Eram umas 10h da noite da terça-feira de carnaval, Sofi, minha filha mais nova disse que queria encontrar os amigos em uma padaria perto de casa. Eu achei tarde pra sair, ela é novinha ainda. Ao mesmo tempo era carnaval, na quarta não tinha aula e ela é novinha ainda. Mas queria ir sozinha, a pé. Achei perigoso a rua cheia de gente. Ao mesmo tempo era perto, a pé, a rua cheia de gente. Negociei de irmos juntas até pelo menos metade do caminho. Faltavam umas quadras quando caiu uma chuva sem o menor sentido, chuvona, forte mesmo. Nós duas em um segundo molhada como se tivéssemos pulado em uma piscina. Alagou tudo. Paramos embaixo de uma marquise. Sabe quando você chega a pensar na possibilidade de óculos com limpador de parabrisa tamanha a quantidade de água?
Na frente da marquise, um bar e um monte de gente espremido pra caber protegido no toldo, uns da idade dela, uns um pouquinho mais velhos. Até que aumentam o volume da música, o povo vai dando uma dispersada pra fora da proteção. As meninas meio de maiô, os meninos meio sem camisa. Todo mundo brilhando, todo mundo cantando alto. Um deles se desprende ainda mais do grupo, vai pro meio da rua e começa uma dança solta, de braços abertos, pernas longas e panos voadores. O farol do carro que buzinaria, caso não fosse carnaval, caso não chovesse como chovia, caso a dança não merecesse tempo, olhar e luz, ilumina o bailarino. Dali da marquise, a gente era também platéia. A cena durou uns 2 minutos no máximo, mas pra mim, foi o carnaval inteiro. Ninguém disse nada, ninguém respirou longo, ninguém queria que parasse, ninguém esqueceu quando parou. Foi como um acordo coletivo. Uma cena a não ser maculada. O menino voltou, o carro passou, a chuva choveu, os amigos da Sofi decidiram se abrigar na casa de um deles, ela foi junto. Fizeram festa como fazem na padaria, na rua, na chuva, ou na fazenda porque a festa são eles e a vontade é de estar perto.

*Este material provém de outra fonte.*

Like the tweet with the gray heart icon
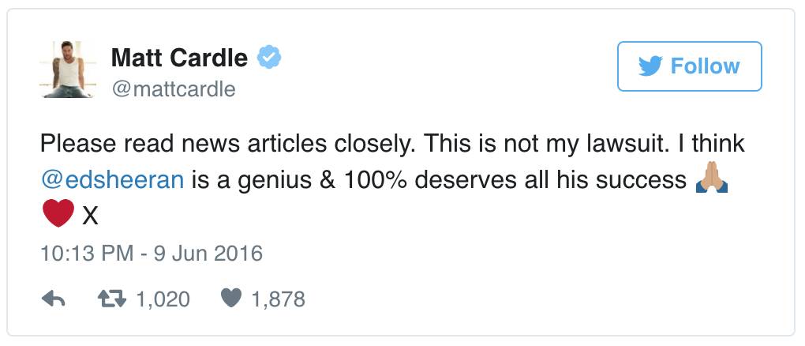This screenshot has width=805, height=346. point(231,299)
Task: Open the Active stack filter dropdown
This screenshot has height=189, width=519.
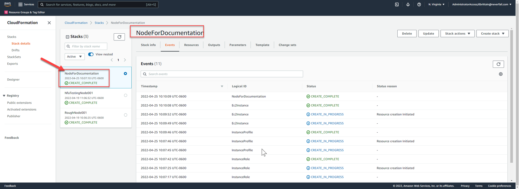Action: [75, 57]
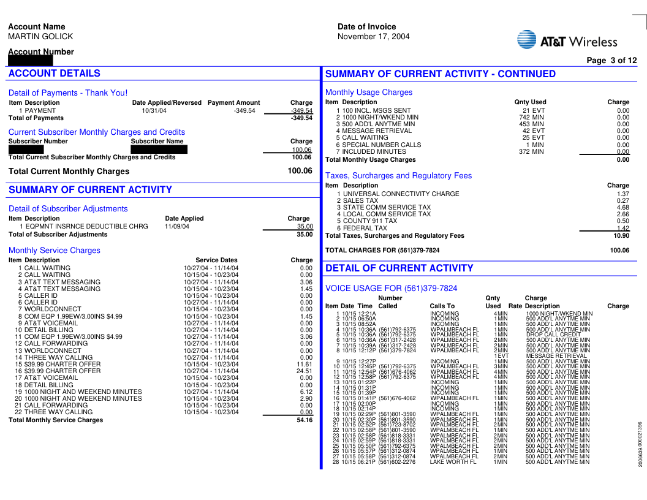
Task: Select Detail of Subscriber Adjustments heading
Action: pos(68,209)
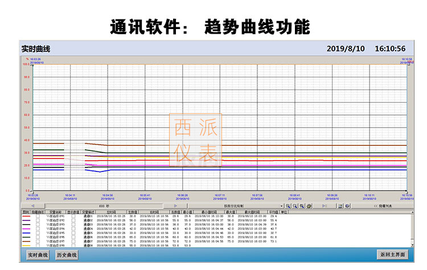Switch to 历史曲线 history curve tab

point(66,255)
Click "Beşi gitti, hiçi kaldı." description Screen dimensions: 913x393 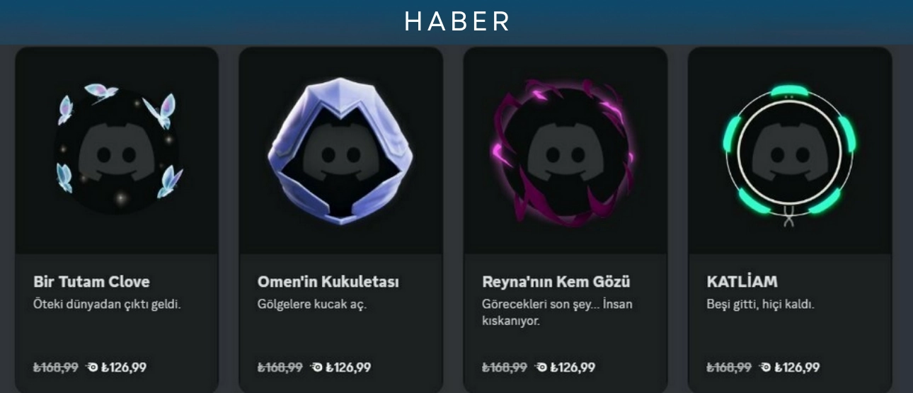tap(761, 304)
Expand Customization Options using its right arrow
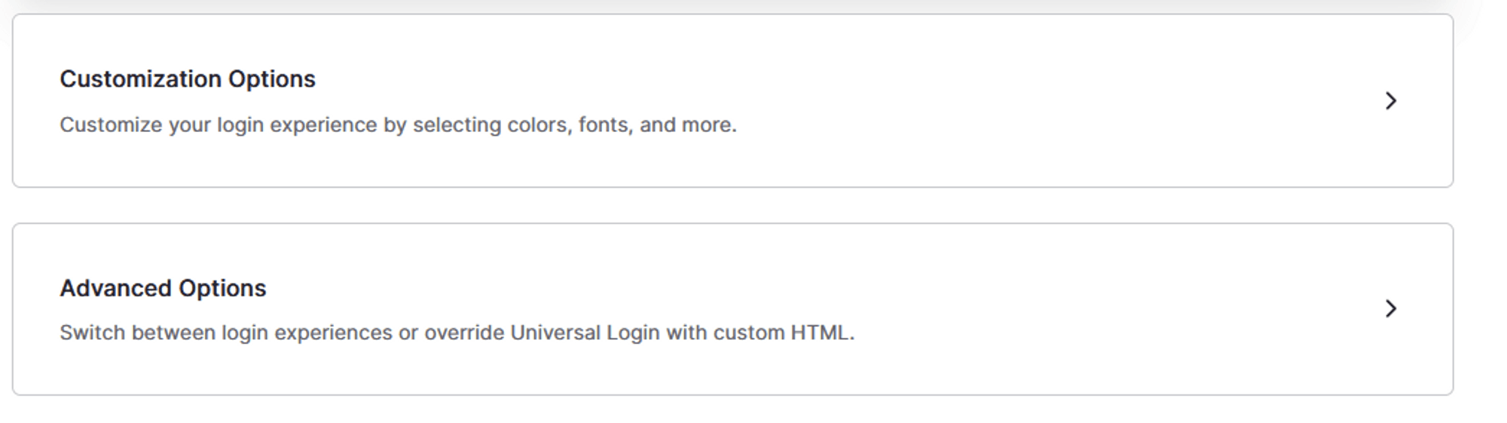 point(1390,101)
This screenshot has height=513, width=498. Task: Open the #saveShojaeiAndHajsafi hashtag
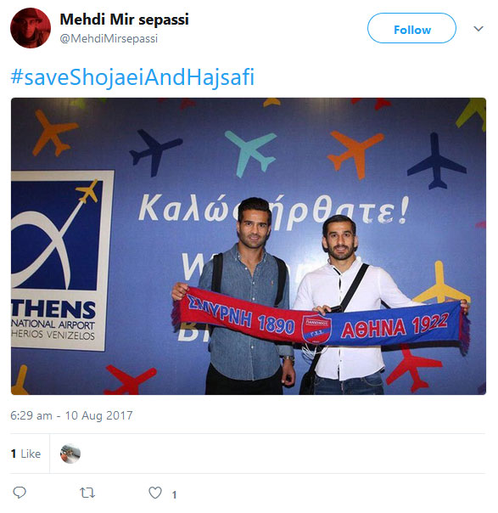click(132, 77)
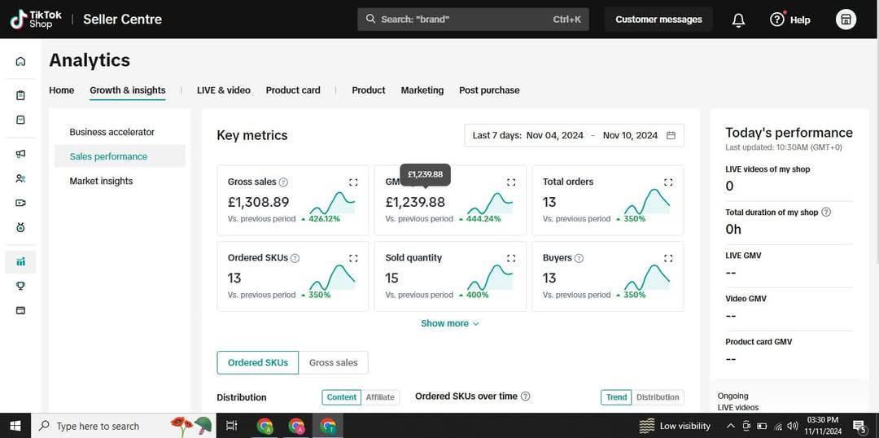Screen dimensions: 879x438
Task: Expand the Gross sales chart fullscreen icon
Action: point(353,182)
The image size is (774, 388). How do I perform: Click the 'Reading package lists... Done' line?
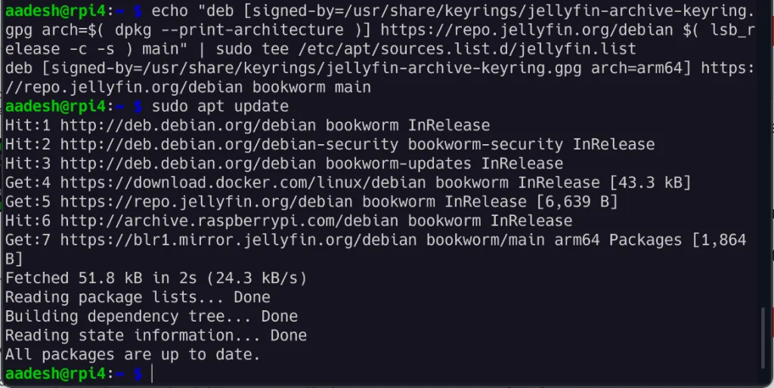click(138, 297)
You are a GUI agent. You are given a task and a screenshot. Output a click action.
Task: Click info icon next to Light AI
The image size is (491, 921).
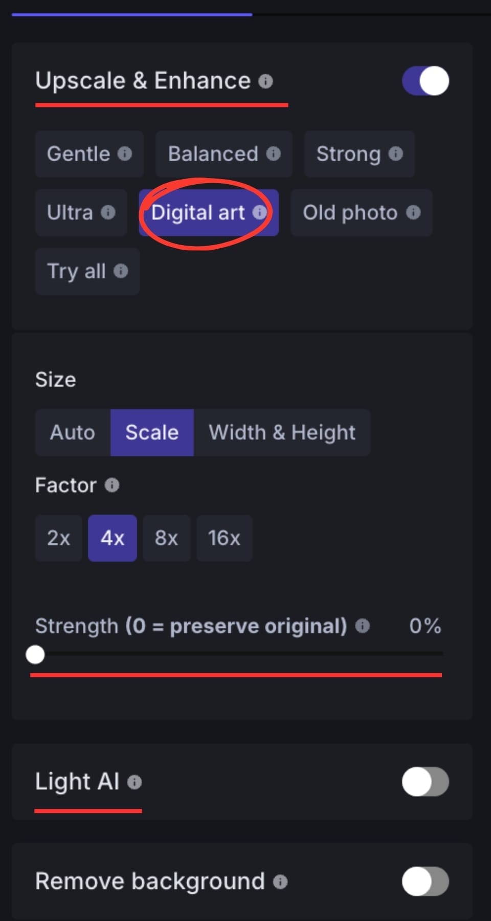pos(135,782)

O carnaval é isso, não é? Uma licença poética pra dar menos importância à chuva. Um dia no ano em que os carros silenciam para o pedestre, reverenciam e iluminam o pedestre. Os adolescentes são também assim, Sofi é também assim, uma jarra de água entrando na vida adulta que por vezes teima em ser um daqueles copinhos micros de café. Pois que transbordem. Pois que possam estar na rua às 10h da noite pra ver o ballet quando ele resolver começar. Feliz ano novo, queridos. Dancemos.